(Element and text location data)
--------------------------------
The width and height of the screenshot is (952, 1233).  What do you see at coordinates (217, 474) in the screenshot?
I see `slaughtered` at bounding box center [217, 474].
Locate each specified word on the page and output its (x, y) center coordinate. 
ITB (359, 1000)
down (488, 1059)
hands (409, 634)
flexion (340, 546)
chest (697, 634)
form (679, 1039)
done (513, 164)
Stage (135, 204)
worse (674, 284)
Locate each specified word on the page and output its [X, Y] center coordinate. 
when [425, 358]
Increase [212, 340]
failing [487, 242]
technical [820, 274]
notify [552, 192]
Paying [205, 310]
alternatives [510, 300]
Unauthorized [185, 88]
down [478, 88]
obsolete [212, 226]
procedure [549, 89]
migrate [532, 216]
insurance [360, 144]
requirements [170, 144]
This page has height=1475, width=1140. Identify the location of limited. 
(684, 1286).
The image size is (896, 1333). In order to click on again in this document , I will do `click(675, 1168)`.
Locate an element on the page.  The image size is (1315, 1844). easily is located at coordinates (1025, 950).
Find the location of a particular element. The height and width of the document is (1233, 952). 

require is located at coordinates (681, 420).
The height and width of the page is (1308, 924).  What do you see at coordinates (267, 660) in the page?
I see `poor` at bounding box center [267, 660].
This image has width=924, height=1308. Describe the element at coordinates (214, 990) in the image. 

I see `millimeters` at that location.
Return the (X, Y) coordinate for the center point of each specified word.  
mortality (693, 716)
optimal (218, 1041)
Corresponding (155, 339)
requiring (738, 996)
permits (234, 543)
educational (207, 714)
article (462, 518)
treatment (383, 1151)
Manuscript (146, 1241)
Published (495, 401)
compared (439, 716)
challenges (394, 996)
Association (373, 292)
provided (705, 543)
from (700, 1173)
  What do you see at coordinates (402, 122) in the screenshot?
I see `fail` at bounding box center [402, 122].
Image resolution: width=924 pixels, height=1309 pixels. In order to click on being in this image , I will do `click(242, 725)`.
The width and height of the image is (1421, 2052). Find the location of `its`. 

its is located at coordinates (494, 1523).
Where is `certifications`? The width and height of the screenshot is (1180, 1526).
--------------------------------
Aim of the task. Turn the entries into a two-column CSV with the headers "input" and "output", one row per entry, putting each entry's text and its answer in their own quoted fields and replacing line breaks with spaces. Start at the line that contains "This image has" and stop after the line that contains "article (462, 518)".

The solution.
input,output
"This image has width=924, height=1308. Describe the element at coordinates (214, 990) in the image.","I see `millimeters` at that location."
"Return the (X, Y) coordinate for the center point of each specified word. mortality","(693, 716)"
"optimal","(218, 1041)"
"Corresponding","(155, 339)"
"requiring","(738, 996)"
"permits","(234, 543)"
"educational","(207, 714)"
"article","(462, 518)"